## EXERCISE BRIEF
Restate word for word the entries below, starting with the line with "Projects (474, 255)" and continuing through the line with "ADUs (388, 255)". Include both of those lines and no others.

(Stored data entries)
+++
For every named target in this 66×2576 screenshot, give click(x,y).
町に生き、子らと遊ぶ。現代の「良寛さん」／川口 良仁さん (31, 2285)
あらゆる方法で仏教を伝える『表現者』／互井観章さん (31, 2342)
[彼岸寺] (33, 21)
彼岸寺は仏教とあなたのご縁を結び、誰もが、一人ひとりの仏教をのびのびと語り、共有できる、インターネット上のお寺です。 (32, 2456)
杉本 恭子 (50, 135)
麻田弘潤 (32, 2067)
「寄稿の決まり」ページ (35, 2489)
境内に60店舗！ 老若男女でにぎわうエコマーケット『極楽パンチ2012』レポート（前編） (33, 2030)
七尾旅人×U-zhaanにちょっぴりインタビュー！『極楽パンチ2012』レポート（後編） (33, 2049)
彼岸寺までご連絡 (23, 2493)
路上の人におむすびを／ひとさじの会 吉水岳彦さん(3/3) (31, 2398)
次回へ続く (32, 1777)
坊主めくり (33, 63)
+++
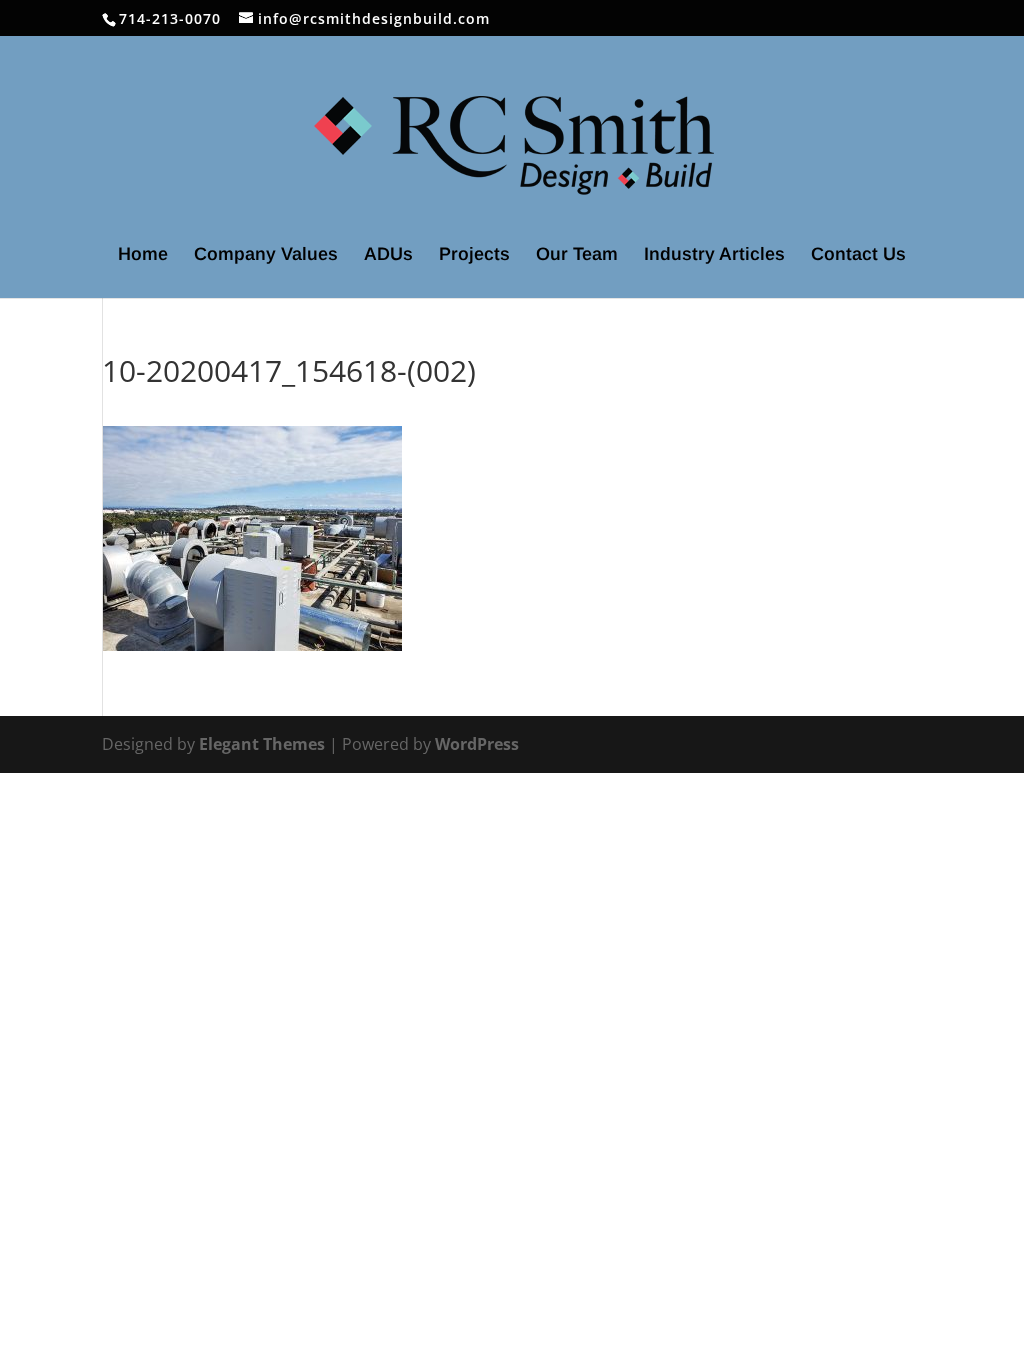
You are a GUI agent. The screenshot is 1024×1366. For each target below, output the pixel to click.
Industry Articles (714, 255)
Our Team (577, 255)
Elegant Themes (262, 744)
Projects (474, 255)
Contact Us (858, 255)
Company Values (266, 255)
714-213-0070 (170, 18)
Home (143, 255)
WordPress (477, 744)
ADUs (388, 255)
+++
## WRITTEN REPLY
Projects (474, 255)
Contact Us (858, 255)
Company Values (266, 255)
714-213-0070 (170, 18)
Home (143, 255)
WordPress (477, 744)
ADUs (388, 255)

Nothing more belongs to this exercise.